In my first answer asked you to do:

ls -l /dev/disk/ata-Hit*-part3

Then you answred with telling me there was some output.

Then I told you that that is not very informative, but that I want to **see **the output. I offered you an example from my system that:

  1. showed explicitly an ending of** -part3** to make it easy for you;
  2. showed you how to copy/paste the lines containing the given command and the output generated by it, this so I can check if you did what I asked for.

Now what you do is:

  1. NOT a copy/paste (or carefull typing exactly) what I gave you, but you are leaving out the -part3 for no apparent reason.

Am I glad, no I am not, I am wasting my free time on this >:(

What I seem to miss also is how you are loged in in the system. Are yyou at the real console (the black screen whichshows only character)? And when yes, can you log out, and then log in directly with root and then do what I asked for? I addmit, that in that case it is impossible to do copy/past. But please write down the output of cat /etc/fstab and fdisk -l as correct as possible.
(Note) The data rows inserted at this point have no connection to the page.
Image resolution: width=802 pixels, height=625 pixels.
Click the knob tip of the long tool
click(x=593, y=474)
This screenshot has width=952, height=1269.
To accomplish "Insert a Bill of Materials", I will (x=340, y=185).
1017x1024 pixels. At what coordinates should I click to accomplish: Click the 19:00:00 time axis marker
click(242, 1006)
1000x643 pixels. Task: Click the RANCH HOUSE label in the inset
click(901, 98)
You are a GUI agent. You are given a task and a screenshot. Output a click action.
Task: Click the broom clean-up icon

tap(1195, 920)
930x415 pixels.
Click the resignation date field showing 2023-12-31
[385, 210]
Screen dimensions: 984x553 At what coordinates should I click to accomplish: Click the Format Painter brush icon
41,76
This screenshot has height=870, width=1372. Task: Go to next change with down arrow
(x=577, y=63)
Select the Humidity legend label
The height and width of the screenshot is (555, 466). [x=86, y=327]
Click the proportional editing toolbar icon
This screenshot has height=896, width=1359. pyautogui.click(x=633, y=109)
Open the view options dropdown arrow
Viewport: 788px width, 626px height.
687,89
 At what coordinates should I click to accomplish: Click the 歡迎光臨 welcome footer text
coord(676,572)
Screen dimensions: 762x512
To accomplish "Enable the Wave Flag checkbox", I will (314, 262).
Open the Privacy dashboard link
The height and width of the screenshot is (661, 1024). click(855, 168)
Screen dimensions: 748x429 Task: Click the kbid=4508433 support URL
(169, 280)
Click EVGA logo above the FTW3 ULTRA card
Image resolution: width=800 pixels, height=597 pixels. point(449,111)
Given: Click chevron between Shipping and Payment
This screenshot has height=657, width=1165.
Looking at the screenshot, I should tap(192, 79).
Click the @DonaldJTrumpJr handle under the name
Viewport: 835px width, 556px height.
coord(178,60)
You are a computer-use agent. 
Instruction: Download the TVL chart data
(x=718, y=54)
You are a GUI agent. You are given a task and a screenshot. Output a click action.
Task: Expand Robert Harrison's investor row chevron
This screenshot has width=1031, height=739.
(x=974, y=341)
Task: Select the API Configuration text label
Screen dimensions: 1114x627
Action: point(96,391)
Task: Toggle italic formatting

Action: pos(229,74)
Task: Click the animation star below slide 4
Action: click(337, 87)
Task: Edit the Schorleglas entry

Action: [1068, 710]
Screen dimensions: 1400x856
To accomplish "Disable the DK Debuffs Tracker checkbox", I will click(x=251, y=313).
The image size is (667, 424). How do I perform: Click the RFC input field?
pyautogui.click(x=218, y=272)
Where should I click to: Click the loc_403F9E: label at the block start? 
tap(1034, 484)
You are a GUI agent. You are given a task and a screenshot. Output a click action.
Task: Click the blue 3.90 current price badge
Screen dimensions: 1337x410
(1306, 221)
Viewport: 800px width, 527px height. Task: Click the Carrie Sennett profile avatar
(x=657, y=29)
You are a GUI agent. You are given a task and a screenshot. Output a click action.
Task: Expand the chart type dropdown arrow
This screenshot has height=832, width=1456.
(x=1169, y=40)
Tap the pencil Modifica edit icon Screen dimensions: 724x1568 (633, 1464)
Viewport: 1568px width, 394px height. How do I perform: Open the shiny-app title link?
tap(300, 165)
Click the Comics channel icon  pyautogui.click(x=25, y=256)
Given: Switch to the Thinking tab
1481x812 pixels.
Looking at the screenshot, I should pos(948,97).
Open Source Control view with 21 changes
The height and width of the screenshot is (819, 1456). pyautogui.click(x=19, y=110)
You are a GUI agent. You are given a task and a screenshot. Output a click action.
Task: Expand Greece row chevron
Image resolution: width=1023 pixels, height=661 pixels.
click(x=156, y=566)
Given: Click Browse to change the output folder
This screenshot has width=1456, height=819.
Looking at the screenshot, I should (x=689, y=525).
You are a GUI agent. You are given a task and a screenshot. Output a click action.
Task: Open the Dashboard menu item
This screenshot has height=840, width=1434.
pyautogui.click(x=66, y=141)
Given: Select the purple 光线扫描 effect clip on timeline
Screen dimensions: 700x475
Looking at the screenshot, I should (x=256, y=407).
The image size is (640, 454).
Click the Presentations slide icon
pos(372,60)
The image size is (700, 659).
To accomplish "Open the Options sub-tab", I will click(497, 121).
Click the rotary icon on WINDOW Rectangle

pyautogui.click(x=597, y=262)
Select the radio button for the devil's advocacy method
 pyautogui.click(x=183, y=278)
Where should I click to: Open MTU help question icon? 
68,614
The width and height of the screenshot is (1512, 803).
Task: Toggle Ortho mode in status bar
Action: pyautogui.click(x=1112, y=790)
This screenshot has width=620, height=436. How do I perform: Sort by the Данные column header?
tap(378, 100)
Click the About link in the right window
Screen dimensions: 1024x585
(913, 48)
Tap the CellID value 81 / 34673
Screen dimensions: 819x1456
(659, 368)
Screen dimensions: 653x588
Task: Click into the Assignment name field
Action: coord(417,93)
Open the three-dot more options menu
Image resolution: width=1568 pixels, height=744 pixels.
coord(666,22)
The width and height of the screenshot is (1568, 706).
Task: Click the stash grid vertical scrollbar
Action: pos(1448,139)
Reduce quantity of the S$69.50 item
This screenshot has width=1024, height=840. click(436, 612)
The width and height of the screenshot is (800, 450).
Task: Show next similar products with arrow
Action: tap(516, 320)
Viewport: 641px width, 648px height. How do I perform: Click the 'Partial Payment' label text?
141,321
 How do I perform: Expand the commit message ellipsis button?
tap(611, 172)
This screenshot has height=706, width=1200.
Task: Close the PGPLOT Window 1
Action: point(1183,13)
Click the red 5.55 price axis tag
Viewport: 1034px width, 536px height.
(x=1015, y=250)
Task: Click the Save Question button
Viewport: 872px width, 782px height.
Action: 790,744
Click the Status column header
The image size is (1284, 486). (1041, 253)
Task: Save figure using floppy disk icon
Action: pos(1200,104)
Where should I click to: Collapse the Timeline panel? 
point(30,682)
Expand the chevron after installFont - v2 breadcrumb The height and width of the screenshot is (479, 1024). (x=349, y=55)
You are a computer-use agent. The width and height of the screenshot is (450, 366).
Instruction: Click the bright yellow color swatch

OK, that was my fault, I made a mistake, I’m sorry. Instead of typing:

ls -l /dev/disk/ata-Hit*-part3

I just wrote

ls -l /dev/disk/ata-Hit[tab]

The rest of the name filled automatically and I missed the “part3” part.

To sum up, in /dev/disk there’s no ata-Hit*-part3, but this:

lrwxrwxrwx 1 root 9 Oct 31 12:17 dev/disk/by-id/ata-Hitachi_HTS5S1612J9SA00+SB2E41H7H221GE -> ../../sda

I never get to the logging window. As I wrote in my first post, when Linux boots lots of error messages appear just to tell me that it’s “exiting to /bin/sh”. So I don’t get what you mean by saying “log out and then log in directly with root”.

It seems that there are no partitions found on the disk and that nothing is there.

We need the fdisk -l ouput to know for sure if there are still partitions there.
You can get this by booting from the CD/DVD you used to install openSUSE. When the boot menu shows go down to something like “rescue system” and hit the return key. It will boot a small live system and you will be root there. Try the fdisk -l from there. Check if there is an sda (I suppose there will be) and then if there are any sda1 sda3 (and maybe more lines). I admit that writing down this might be tedious. Maybe you can make a camara picture and post the picture.